Just picked up a ppk\s at the last gun show, haven't shot it yet but while practicing loading and unloading, it jams. Is this a common problem? Maybe it'll clear up after a good oil bath. I bought it for my wife, so if it's faulty it's outta here! Thoughts?


----------



## OrangeSkies (Jul 5, 2006)

Run a few hundred rounds through it then decide. Mine did pretty much the same until I had gone through a few boxes of ammo. Feeds perfectly now (or I would definatly not be carrying it!).


----------



## Mdnitedrftr (Aug 10, 2006)

I agree, put a few hundred rounds through it first, then decide. I had problems with mine at first, but I think everything is ok now.


----------



## OMSBH44 (Jul 7, 2006)

*Ppk/s*

Almost everybody has trouble with their PPK/S until a few hundred rounds have been fired through it.

The secret to loading it is to make sure you pull the slide ALL the way back, then release it quickly, allowing it to "snap" forward.


----------



## Hevchev50 (Dec 24, 2006)

I was looking at the Wolff Springs website about a week ago and they sell reduced power recoil and hammer springs for the PPk models. It could be that the factory recoil springs ( I think they're 20#) are a little to stiff for the ammo being used resulting in FTF's and FTE's. I've read here that some posters have no issues after firing anywhere from 200 to 800 rounds. I would imagine after that many rounds that the spring starts to loosen up a bit and it becomes more reliable.
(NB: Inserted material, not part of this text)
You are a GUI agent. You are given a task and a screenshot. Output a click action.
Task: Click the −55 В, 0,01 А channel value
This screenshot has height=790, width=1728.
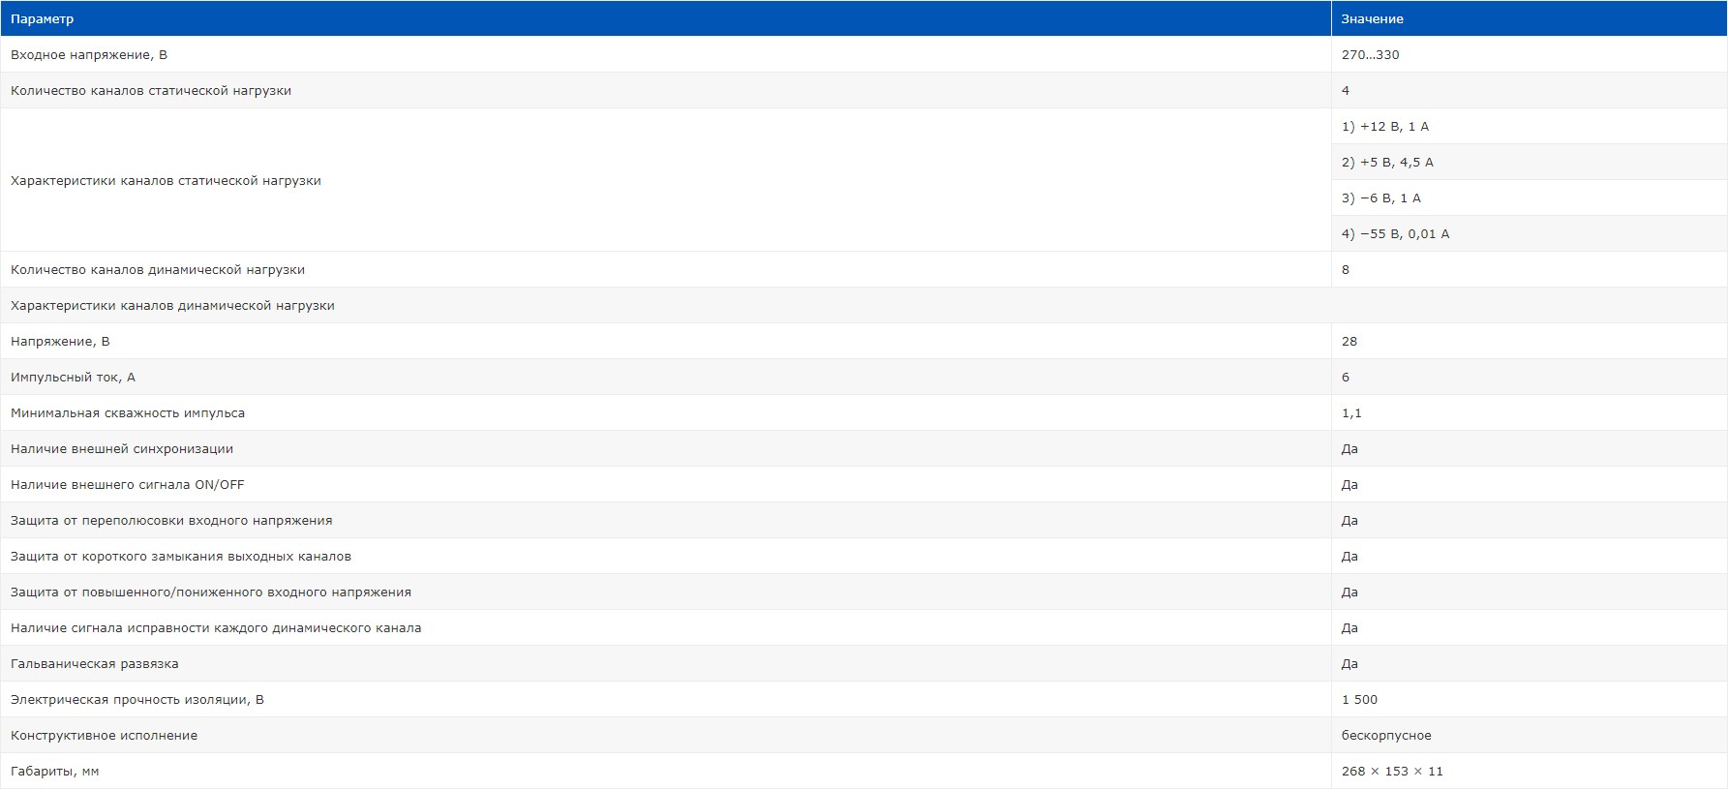pos(1395,234)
After firing a few of these in the past and seeing the improved grip tang that would prevent my hand from getting cut up, I too have an interest in purchasing one of these in the future. If it happens, I'll experiment with different loads for the 380 and see if these issues crop up whether I'm using start loads or full power loads as listed in the reloading manual. But again, maybe a 17# or 18# recoil spring might just be the right balance to give reliable feeding without any appreciable increase in recoil.


----------